Former prime pinister Yingluck Shinawatra left Thailand this week, shortly before the Supreme Court was due to deliver its verdict in her trial for dereliction of duty. Yingluck had been due in court on 25th August, though her lawyer claimed that she was too ill to attend. The court rejected that claim, as no medical certificate was presented, and the reading of the verdict was delayed until 27th September.
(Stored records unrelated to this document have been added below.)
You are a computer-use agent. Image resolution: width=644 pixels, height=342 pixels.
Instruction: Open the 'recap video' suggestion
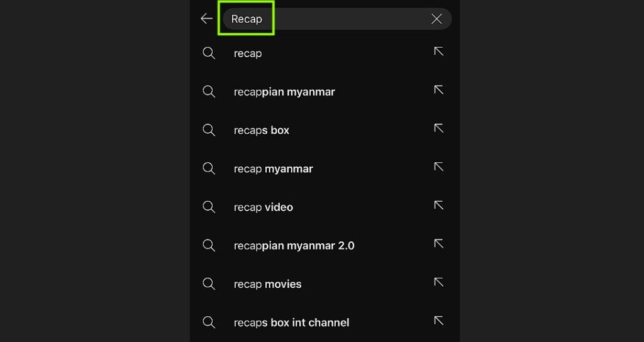[x=263, y=207]
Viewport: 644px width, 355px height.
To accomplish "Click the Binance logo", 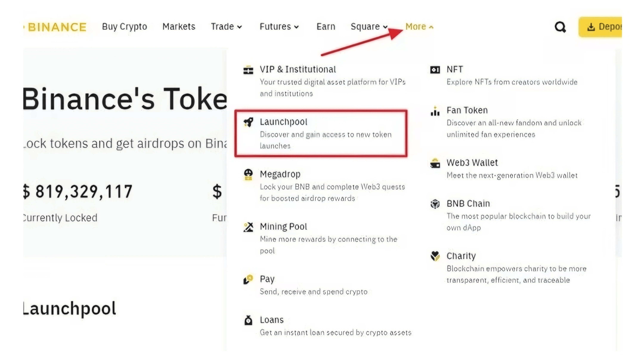I will (57, 27).
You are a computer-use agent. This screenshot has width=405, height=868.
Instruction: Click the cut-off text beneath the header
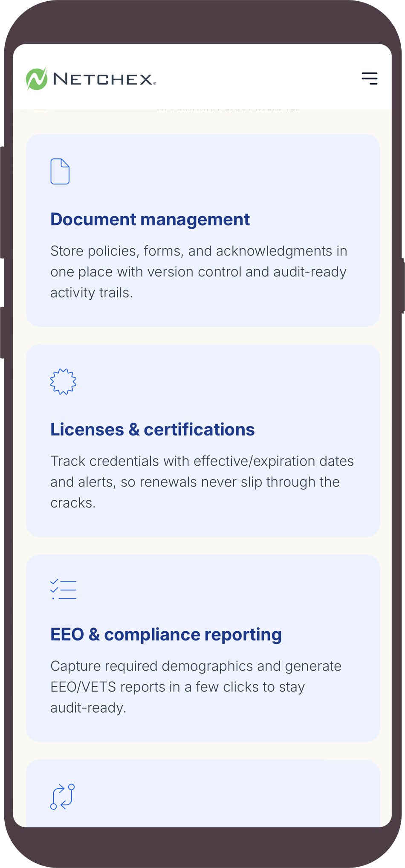228,108
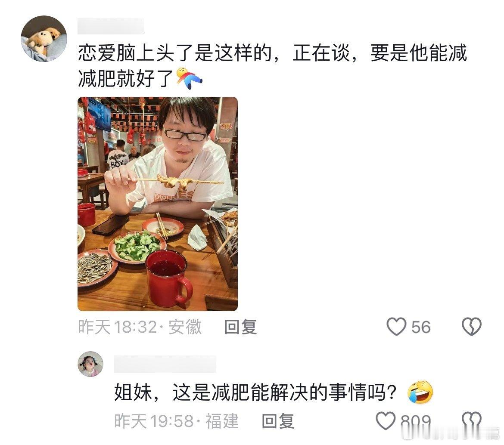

Announcing the delay, the court released a written statement saying: “the defendant may attempt to abscond and therefore the Court duly issued an arrest warrant”. It soon became clear that Yingluck had indeed absconded, crossing the border into Cambodia and then flying to Singapore. How or when she left Thailand has not yet been established, though it seems that she left at the last minute, only a day or two before the verdict was to be delivered.
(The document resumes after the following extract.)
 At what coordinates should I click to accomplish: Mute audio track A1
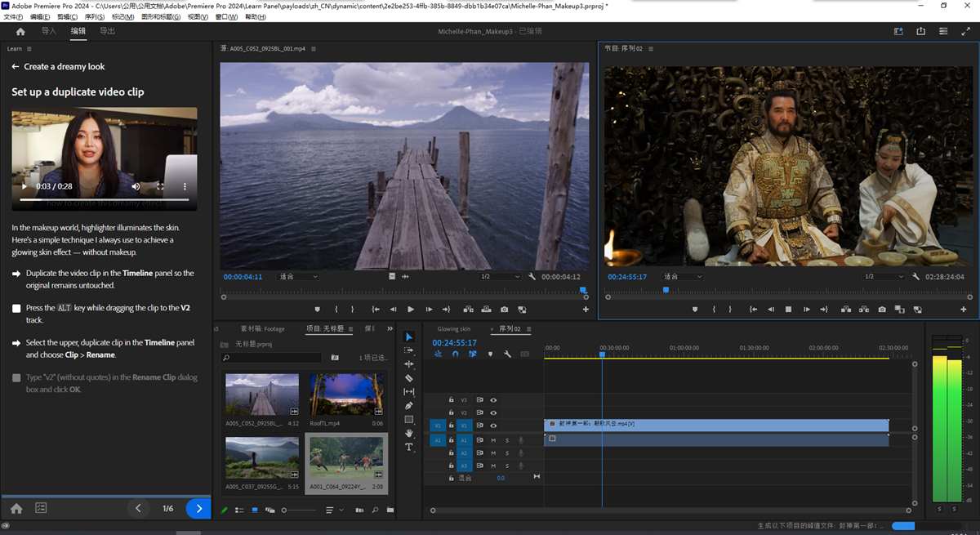tap(493, 440)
The case stems from a rice subsidy scheme she spearheaded in 2011. Her government bought rice from farmers at up to 50% above the market rate, intending to withhold it from the world market and thus drive up the price. The result, however, was that other countries in the region increased their rice exports. Pheu Thai was left with vast stockpiles of rice that it could not sell, and that it was unable to pay for. Yingluck was charged with implementing the loss-making scheme and failing to prevent the corruption associated with it.

Throughout the trial, Yingluck had defended the policy in court, and had pledged to accept the verdict. On 11th July, she told the Bangkok Post: “I’ll be there in court to the end.” (The Post previously interviewed her in 2014, though that interview was later retracted.) Her self-exile is all the more surprising as she seemingly avoided detection when she crossed the border. On this point, deputy PM Prawit Wongsuwan initially told the media: “She is a former prime minister and some officials might have helped her if she is running away.” Later, the government denied this, with one source implausibly suggesting that she had fled in a speedboat.
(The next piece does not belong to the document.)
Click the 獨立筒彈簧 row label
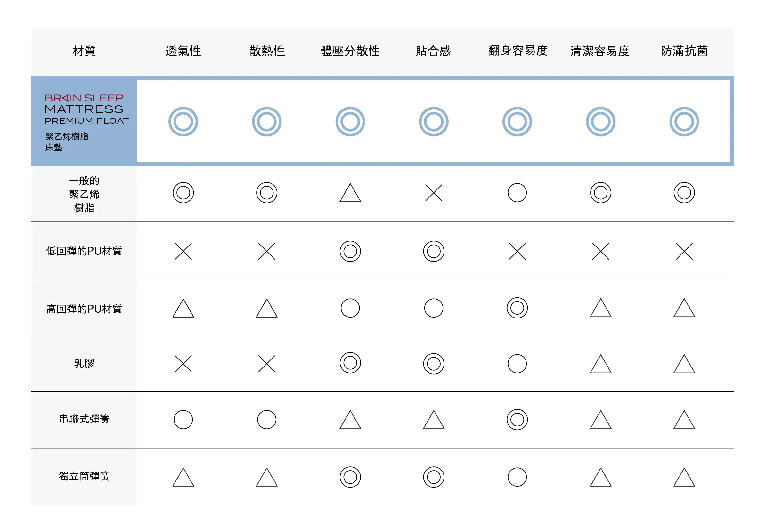 click(84, 476)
Her brother, former prime minister Thaksin Shinawatra, also left the country suspiciously easily during a Supreme Court trial. (He was given permission to visit Beijing for the Olympics, and didn’t come back.) He was convicted in absentia in 2008, and his assets were seized in 2010. The coups of 2006 and 2014 were attempts by Thailand’s traditional power brokers, the military, to terminate the Shinawatra family’s political influence.

The eventual verdict in Yingluck’s case is a foregone conclusion, given that she has already been removed from office, retroactively impeached, and fined the equivalent of $1 billion. Yingluck was either facing a jail sentence after a politicised trial, or a life in exile as a fugitive from justice. Her decision to leave is arguably the ideal scenario for the military, as she would have been regarded as a martyr by her red-shirt supporters if she had been convicted and jailed.